The afternoon passed almost before they realized it; and more than a few declared that the sun must have dropped like a plummet, when they found twilight creeping upon the forest.
Both Ted and Ward had long since gone away, as though disgusted. They had tried to sneer at the work of Stanhope Troop No. 1; but every one knew this humor was assumed; and that secretly they were eating their very hearts out for envy.
No doubt there would be a hot time among their followers, when the leaders endeavored to drive them to beat the record Wallace Carberry had set in his fire starting, and water-boiling test.
"Suppose you come to supper with me, Paul," suggested Jack, when they were more than half way back to town, with the double column moving along like clockwork, every right leg thrust out in unison, as though forming a part of a well-regulated machine.
Paul looked quickly at him when Jack said this.
"Oh! I can see through a millstone, when it has a hole in it," he remarked.
"Which is one way of saying that you can guess I have a motive in asking you?" returned the other, smiling queerly; "well, I have, in fact, several. In the first place my mother told me to ask you. I rather think she wants to pump you about that affair last night. Father wouldn't tell her all she wished to know. Then again I'm still all broken up about those lost coins; and I thought perhaps you might have guessed the answer to the riddle."

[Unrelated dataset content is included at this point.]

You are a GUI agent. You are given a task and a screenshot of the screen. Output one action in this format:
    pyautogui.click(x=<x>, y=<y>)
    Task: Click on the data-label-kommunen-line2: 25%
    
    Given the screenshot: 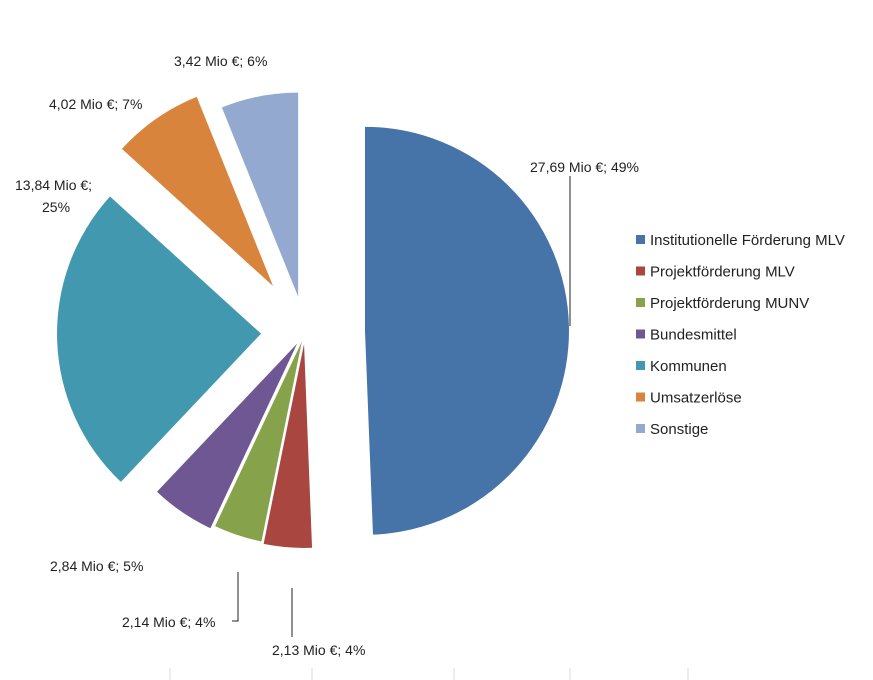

"What's that? More of them gone, Jack?" asked Paul, lowering his voice, so that the two scouts at the tail end of the line might not hear.
"Don't know yet. Didn't have the nerve to go up into my den since this morning. To tell the truth that place has lost all charm for me. Whenever I find myself there I get to shivering, and looking around, just like I half expected to see a ghost step out, and pick up one of those miserable coins right before my very eyes—ugh! it's horrible to feel that way, and I used to be so fond of my den, too."
"Oh! I hope and expect you will be again, Jack, when we've settled this little thing. You say none of them were ever taken in the night?" said Paul, earnestly; while his knitted brows told how much he felt concerned over the mystery.